Flavors in OpenStack is essential in order to be able to define different sizes of virtual machines to sell. In order to create a new flavor use the command “nova flavor-create [id] [name] [ram] [disk] [VCPUs]”, please note that Atomia assumes that the id and name of the flavor is the same.
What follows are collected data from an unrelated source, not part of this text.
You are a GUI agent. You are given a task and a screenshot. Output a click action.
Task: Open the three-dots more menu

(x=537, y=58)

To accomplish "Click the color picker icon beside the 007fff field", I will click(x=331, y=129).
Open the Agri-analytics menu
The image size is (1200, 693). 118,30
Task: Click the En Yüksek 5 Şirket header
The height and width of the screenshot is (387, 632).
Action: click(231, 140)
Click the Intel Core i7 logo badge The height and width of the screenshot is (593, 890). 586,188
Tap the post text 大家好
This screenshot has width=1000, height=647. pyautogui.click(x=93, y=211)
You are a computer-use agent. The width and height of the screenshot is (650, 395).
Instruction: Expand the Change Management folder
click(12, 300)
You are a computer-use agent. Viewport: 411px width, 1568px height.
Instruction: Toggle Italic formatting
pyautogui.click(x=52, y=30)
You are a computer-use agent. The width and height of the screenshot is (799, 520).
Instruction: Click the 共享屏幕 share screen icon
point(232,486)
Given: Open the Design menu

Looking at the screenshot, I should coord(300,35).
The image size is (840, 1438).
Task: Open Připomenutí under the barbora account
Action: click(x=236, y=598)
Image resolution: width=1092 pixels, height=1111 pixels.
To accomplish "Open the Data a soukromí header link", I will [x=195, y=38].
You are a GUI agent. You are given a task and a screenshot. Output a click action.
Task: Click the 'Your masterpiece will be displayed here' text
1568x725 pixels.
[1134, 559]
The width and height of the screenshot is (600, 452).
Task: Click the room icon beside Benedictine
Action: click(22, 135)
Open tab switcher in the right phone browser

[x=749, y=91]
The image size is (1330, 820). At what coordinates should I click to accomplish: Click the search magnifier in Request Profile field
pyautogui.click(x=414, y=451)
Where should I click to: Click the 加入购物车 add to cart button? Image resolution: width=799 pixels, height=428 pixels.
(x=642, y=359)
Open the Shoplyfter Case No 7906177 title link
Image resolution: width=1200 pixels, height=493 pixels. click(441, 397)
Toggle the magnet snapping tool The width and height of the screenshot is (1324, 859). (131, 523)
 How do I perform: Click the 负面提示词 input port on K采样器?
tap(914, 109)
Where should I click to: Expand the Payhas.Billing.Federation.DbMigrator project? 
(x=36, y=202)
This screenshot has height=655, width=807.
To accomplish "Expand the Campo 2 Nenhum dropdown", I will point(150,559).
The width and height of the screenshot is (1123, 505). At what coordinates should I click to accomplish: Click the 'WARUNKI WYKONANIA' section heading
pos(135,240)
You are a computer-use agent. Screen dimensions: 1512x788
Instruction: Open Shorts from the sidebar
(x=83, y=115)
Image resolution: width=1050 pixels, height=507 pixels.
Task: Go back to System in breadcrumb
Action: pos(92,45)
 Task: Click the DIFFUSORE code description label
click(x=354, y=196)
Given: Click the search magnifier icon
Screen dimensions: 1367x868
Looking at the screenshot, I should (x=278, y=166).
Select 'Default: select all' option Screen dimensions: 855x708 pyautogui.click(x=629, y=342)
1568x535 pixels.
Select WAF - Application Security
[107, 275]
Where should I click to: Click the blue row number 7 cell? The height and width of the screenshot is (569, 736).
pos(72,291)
        [root@openstack ~(keystone_admin)]# nova flavor-create m1.ultra m1.ultra 256 5 1
        +----------+----------+-----------+------+-----------+------+-------+-------------+-----------+
        | ID       | Name     | Memory_MB | Disk | Ephemeral | Swap | VCPUs | RXTX_Factor | Is_Public |
        +----------+----------+-----------+------+-----------+------+-------+-------------+-----------+
        | m1.ultra | m1.ultra | 256       | 5    | 0         |      | 1     | 1.0         | True      |
        +----------+----------+-----------+------+-----------+------+-------+-------------+-----------+

If you prefer to use the Horizon administration interface the flavor configuration is available to administrators under “system panel -> flavors”.

Add images to OpenStack

When choosing or creating your own images you need to make sure they are in a compatible format and that they have cloud-init installed and configured. If you are planning to create your own image the OpenStack documentation contains very good information about images at OpenStack Image Guide. Most distributions comes with pre created images for cloud platforms such as OpenStack, in the table below we list the ones we have verifed to be working with OpenStack and Atomia.

OPERATING SYSTEM VERSION DOWNLOAD URL
Ubuntu 18.04 Bionic Beaver https://cloud-images.ubuntu.com/bionic/current/bionic-server-cloudimg-amd64.img
Ubuntu 16.04 Xenial Xerus https://cloud-images.ubuntu.com/xenial/current/xenial-server-cloudimg-amd64-disk1.img
Ubuntu 14.04 Trusty Tahr https://cloud-images.ubuntu.com/trusty/current/trusty-server-cloudimg-amd64-disk1.img

Table: Verified images.

In order to add an image to OpenStack (Glance) use the commands below (or add them through the Horizon gui).

wget https://cloud-images.ubuntu.com/xenial/current/xenial-server-cloudimg-amd64-disk1.img  
glance image-create --name 'Ubuntu 16.04' --visibility public 
--disk-format qcow2 --container-format bare < xenial-server-cloudimg-amd64-disk1.img

Note the id of the image, you will need it in later configuration steps. Repeat the process for all images you would like to offer.